▶ _INSTRUCTIONS TO FOLLOW_
Reproduce word for word every line from the one containing "Viewport: 718px width, 308px height." through the end of the listing below; omit the pictures.

▶ _RECORDS SHOWN_
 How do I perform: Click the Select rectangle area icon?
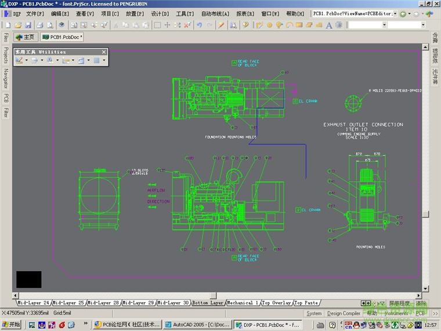coord(157,25)
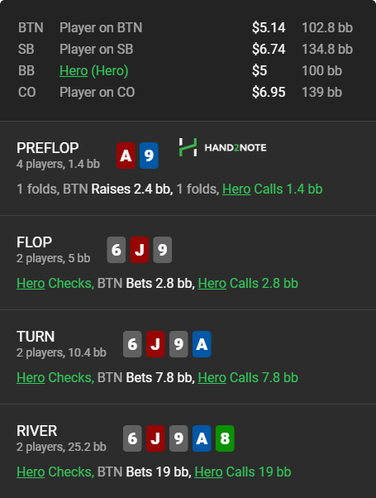376x498 pixels.
Task: Click the Hero Calls 19 bb link on the River
Action: pyautogui.click(x=243, y=472)
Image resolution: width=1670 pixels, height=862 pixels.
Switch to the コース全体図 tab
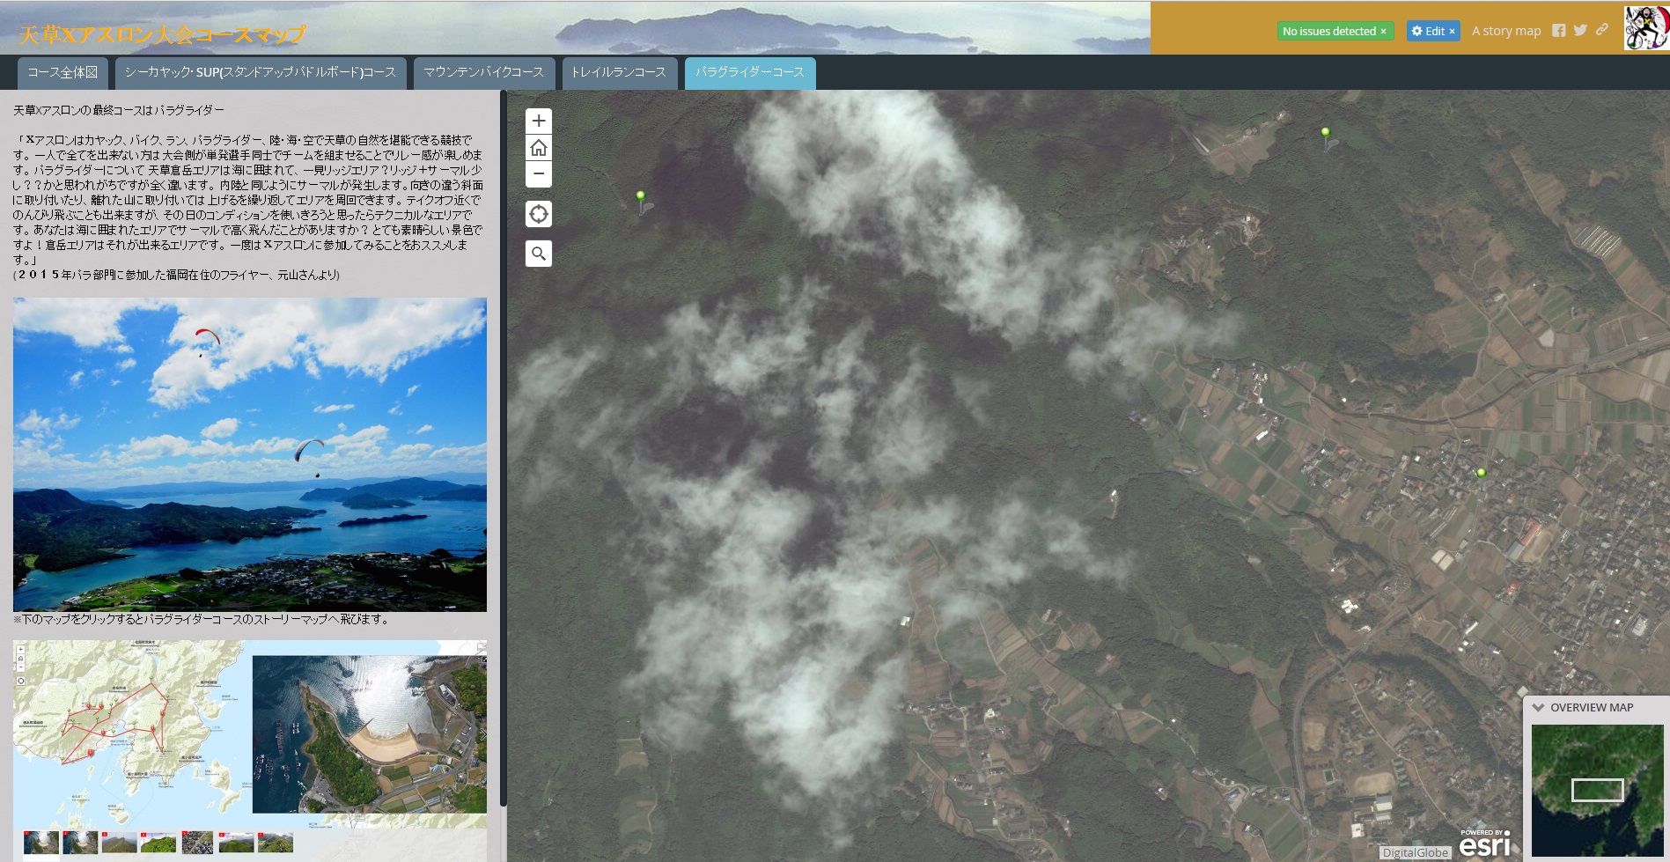click(63, 72)
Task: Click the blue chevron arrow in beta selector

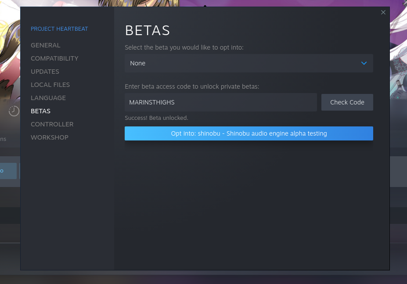Action: [x=364, y=63]
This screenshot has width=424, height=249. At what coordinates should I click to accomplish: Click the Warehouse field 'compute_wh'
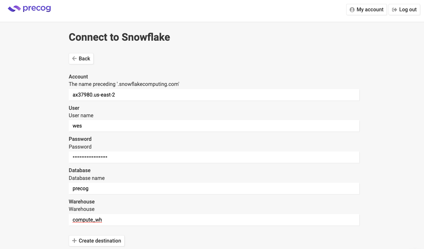coord(214,220)
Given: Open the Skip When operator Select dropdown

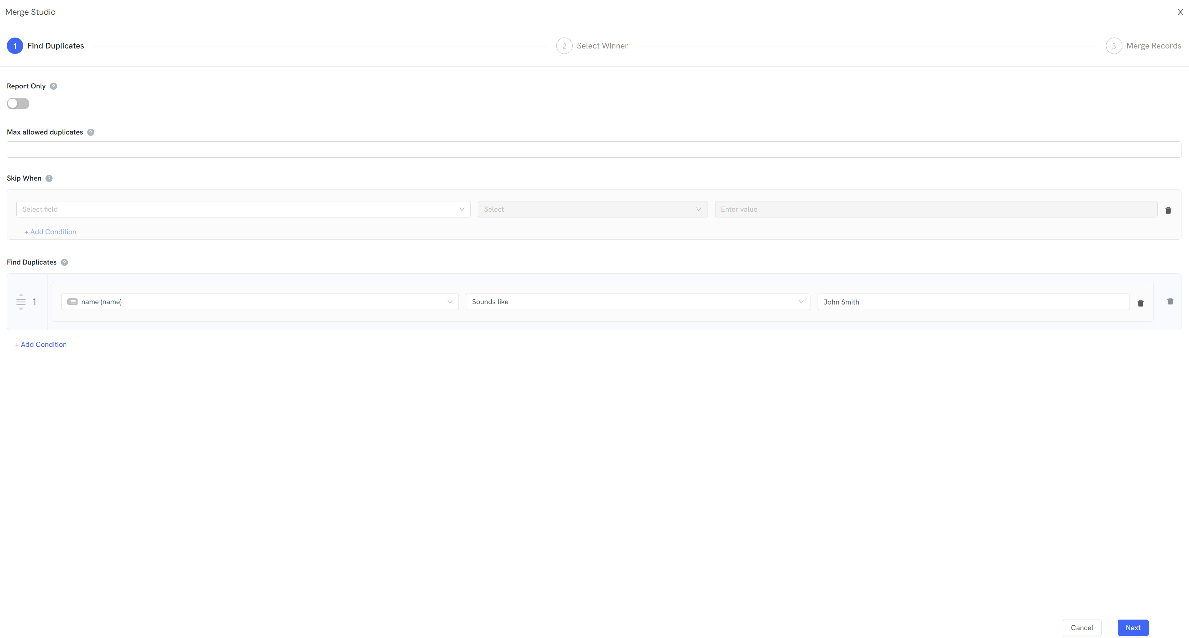Looking at the screenshot, I should 593,209.
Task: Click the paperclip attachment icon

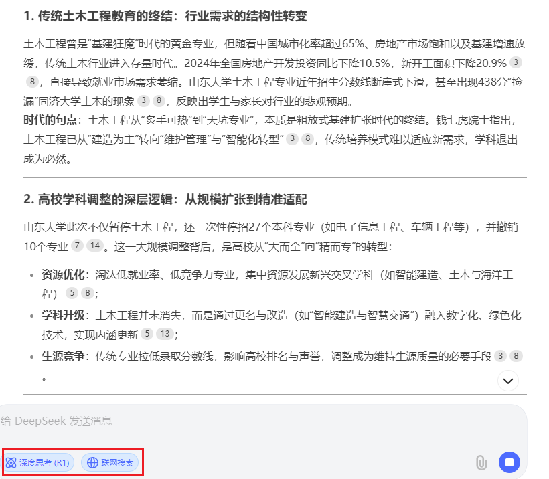Action: tap(481, 462)
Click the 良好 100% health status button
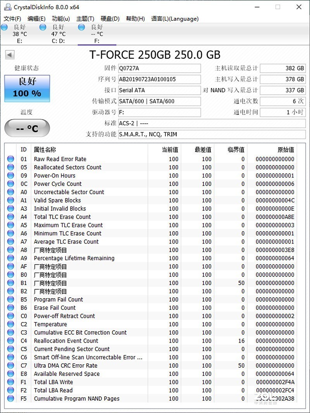Viewport: 310px width, 413px height. coord(27,88)
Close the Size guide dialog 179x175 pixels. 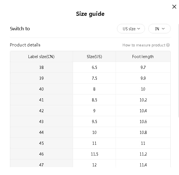pos(174,7)
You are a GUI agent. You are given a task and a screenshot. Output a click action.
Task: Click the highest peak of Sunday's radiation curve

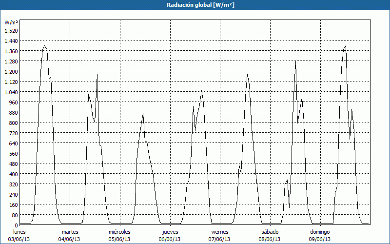[x=346, y=46]
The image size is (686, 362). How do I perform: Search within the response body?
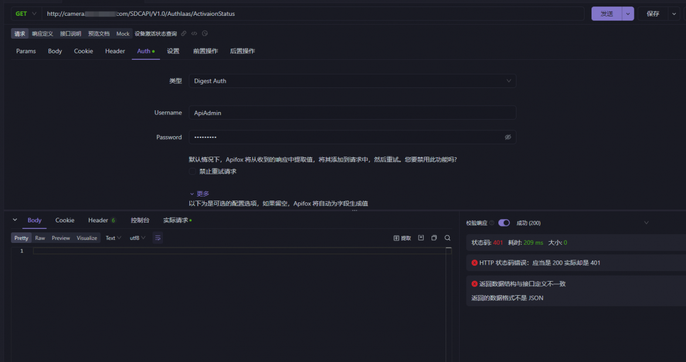[447, 238]
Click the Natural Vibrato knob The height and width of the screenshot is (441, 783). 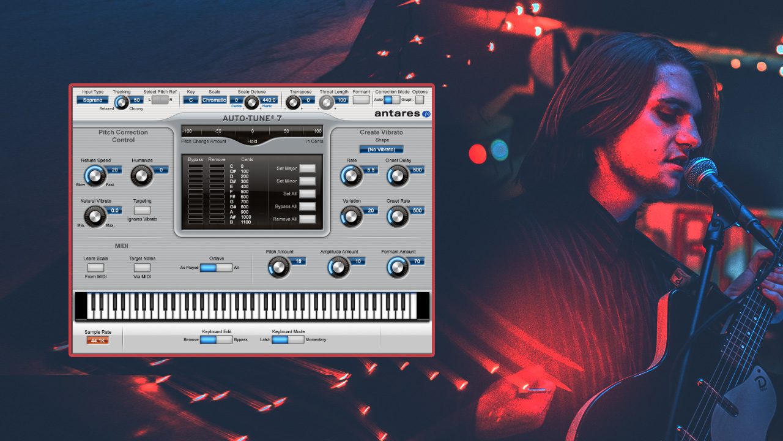click(x=95, y=216)
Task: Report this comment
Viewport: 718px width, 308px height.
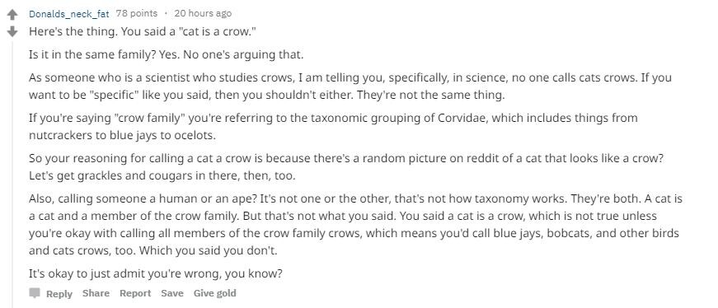Action: pos(135,293)
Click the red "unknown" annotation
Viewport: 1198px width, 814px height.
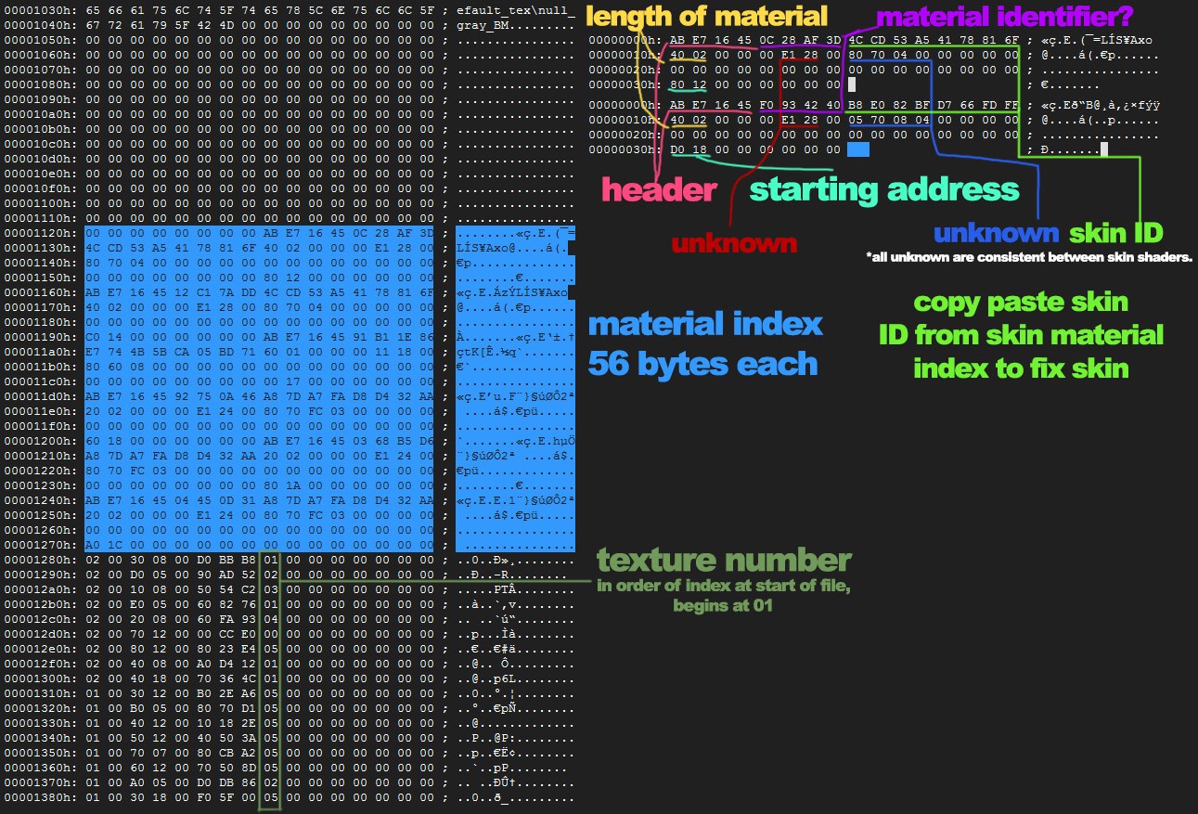point(733,243)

▶ _SOLUTION TO THIS EXERCISE_
Viewport: 718px width, 308px height.
Action: pos(135,293)
Click the red "unknown" annotation
Viewport: 1198px width, 814px height.
point(733,243)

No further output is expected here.